Thursday, June 12, 2008

The Weight of Compliments

Yesterday, I was having tea with a dear friend at my favorite tea cafe, Samovar. We both were expounding on all we love about the training we are both immersed in at the moment, a year-long in depth study of NLP (Neuro-Linguistic Programming) at a stellar school, NLP Marin. (She's actually several steps along from me, in her post-Masters training and I am only about half-way through.)

NLP is many things: it is the study of the structure of how human beings create meaning and thus, how lasting change (where you don't have to remember to be different!) can occur. It is (at least at this school), a deeply respectful study of how human beings are wired, from neurological, bio-physiological and emotional perspectives. It has offered me a way, in working with clients, to get at areas I've never been able to get at, often in minutes or hours, instead of weeks and months - and in the most elegant, respectful and heart-centered way...

My friend said something quite interesting. She told me how, for her, sometimes generalized compliments are a weighty thing to bear.

She is not shy about hearing things about herself, good or bad, despite what that might sound like, at first glance.

For example, if someone says, "You are so nice!" or "You always know exactly the right thing to say!" it actually can land as a big weighted responsibility rather than the sweet compliment it was meant as. (I am nice? I ALWAYS know EXACTLY the right thing to say? What about when I am not, or when I dont'?) All of a sudden, you can feel labeled by the compliment, as though from here to eternity you've got to uphold "NICE" or "ALWAYS KNOWING EXACTLY THE RIGHT THING TO SAY."

What happens when you are not nice? When what you can offer up is not nice, but a howl or a cry; when the truth of the moment is that you are confused or ugly? All of a sudden, your truth or expression of the moment seems to be some kind of going back on a promise, albeit a promise that was put upon you, rather than declared by you.

Please do not misunderstand me; I am all for compliments and acknowledgments! In many ways, my relationships with others and myself are built from the sweet stuffs! But there's a further refinement offered here, by my wise, wise friend: to be specific about what has moved you about someone and to say it specifically about the here and now, and specifically about how it affected you, rather than in general terms about the person in the abstract forever.

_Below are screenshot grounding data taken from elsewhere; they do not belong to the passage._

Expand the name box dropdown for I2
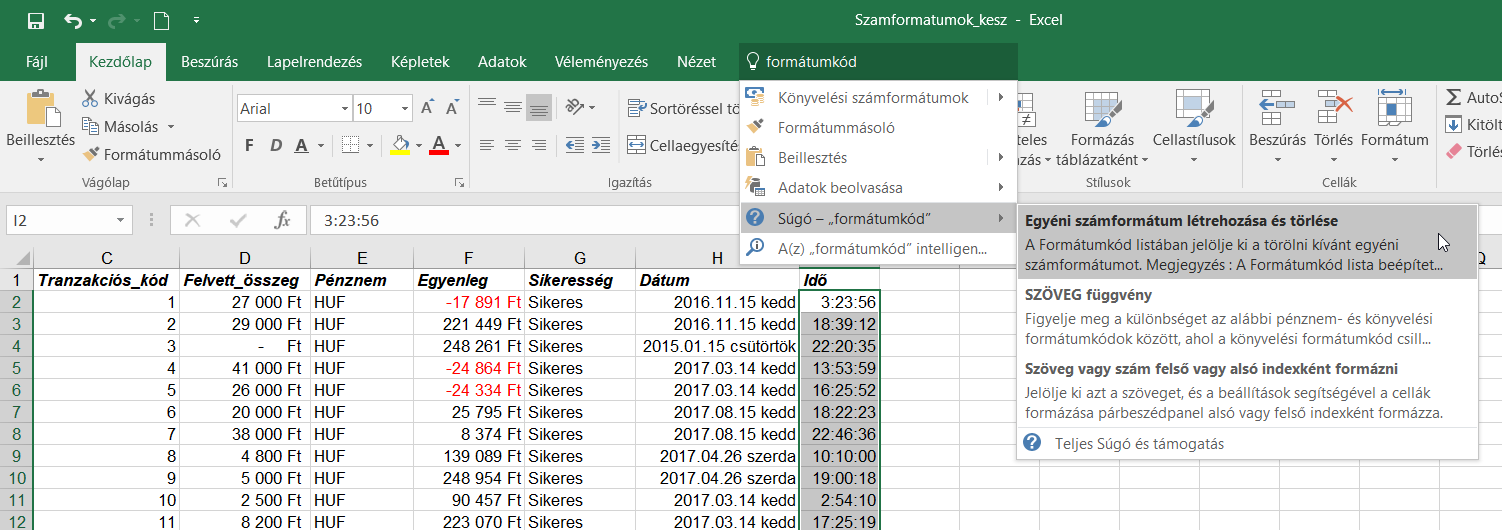Screen dimensions: 1502x530 [x=121, y=220]
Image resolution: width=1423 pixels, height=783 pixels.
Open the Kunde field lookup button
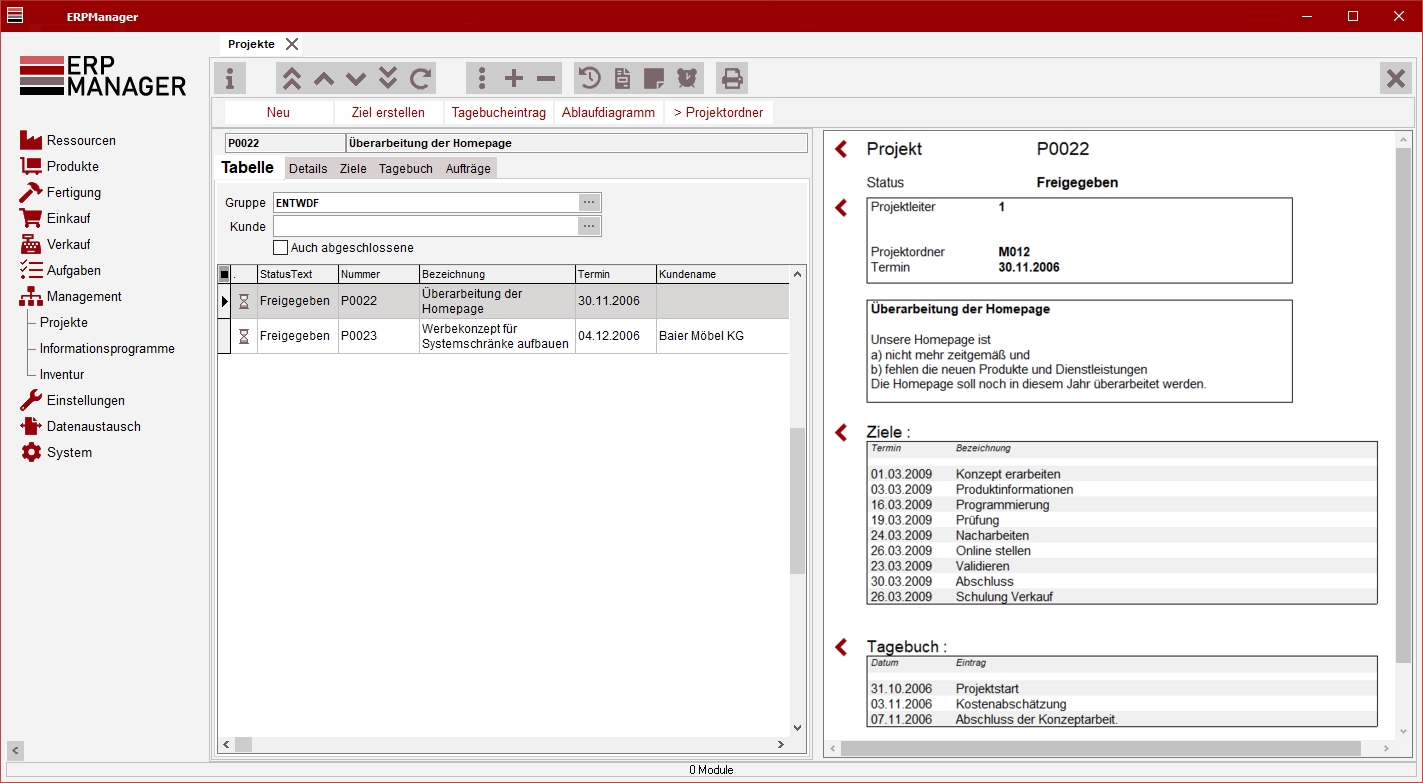tap(590, 227)
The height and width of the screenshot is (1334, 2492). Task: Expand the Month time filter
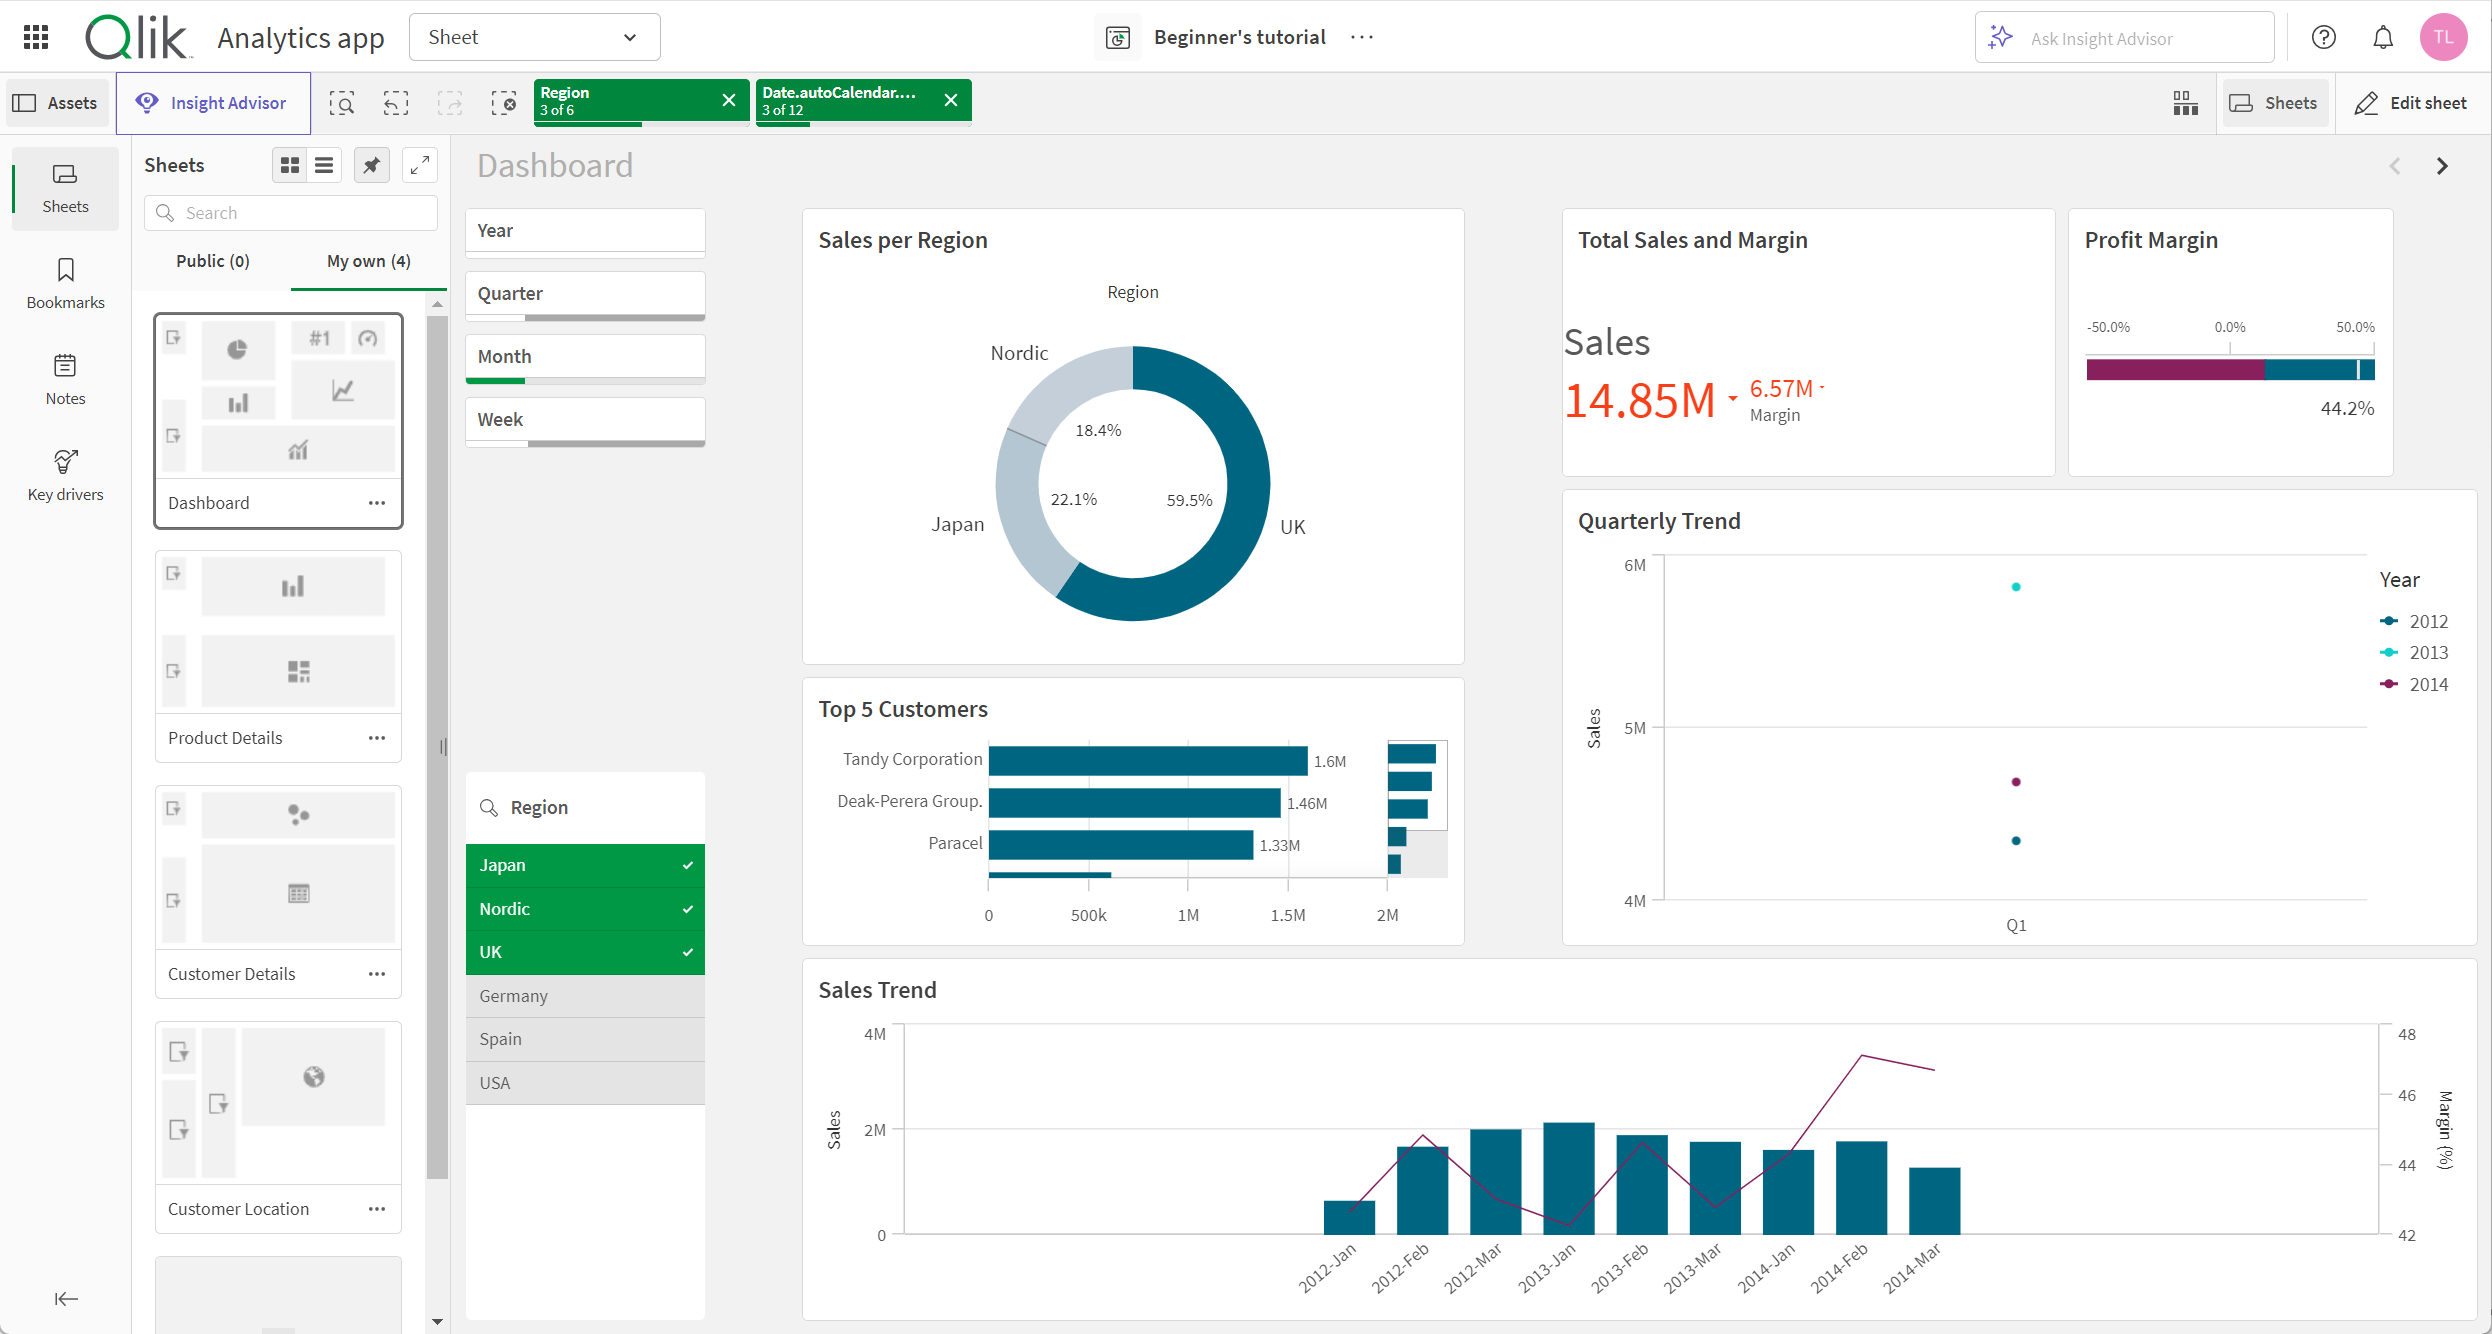pyautogui.click(x=585, y=356)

How much more of a true gift is something like, "What you just said was so nice, and made me feel OK to vulnerable with you." or "That struck me as the absolute perfect thing you could have said. I just saw that in a completely new light." How much more generous to speak the sweetness or profoundness of the moment, but leave out indications of now-and-forever, always, and from-here-on-out.

Which offers a clean, open space for compliments to be exchanged, whilst fostering the generous stance that we can be changing beings, different from one moment to the next; freedom to be and speak the moment - profound and wise at one moment, mundane and bitchy the next; not weighted down by the heavy monikers of generalized proclamations, but buoyed up by the invitation to over and over, always anew, express what IS.